- [Exercise details]
Please reproduce, exactly and with nothing added, the line containing "肉類・魚・生もの (231, 335)" and every line after it to the end of the records.

- [Available data]
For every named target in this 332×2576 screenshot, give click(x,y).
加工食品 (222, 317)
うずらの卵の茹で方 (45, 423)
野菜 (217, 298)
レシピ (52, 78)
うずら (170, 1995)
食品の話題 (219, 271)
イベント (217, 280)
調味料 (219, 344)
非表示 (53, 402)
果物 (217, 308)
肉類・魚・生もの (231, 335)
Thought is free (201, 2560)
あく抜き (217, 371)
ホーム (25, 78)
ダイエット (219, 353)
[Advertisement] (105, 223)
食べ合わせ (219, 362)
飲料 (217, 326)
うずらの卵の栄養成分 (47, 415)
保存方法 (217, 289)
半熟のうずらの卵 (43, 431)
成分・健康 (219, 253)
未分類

- [Response to the task]
肉類・魚・生もの (231, 335)
Thought is free (201, 2560)
あく抜き (217, 371)
ホーム (25, 78)
ダイエット (219, 353)
[Advertisement] (105, 223)
食べ合わせ (219, 362)
飲料 (217, 326)
うずらの卵の栄養成分 (47, 415)
保存方法 (217, 289)
半熟のうずらの卵 (43, 431)
成分・健康 (219, 253)
未分類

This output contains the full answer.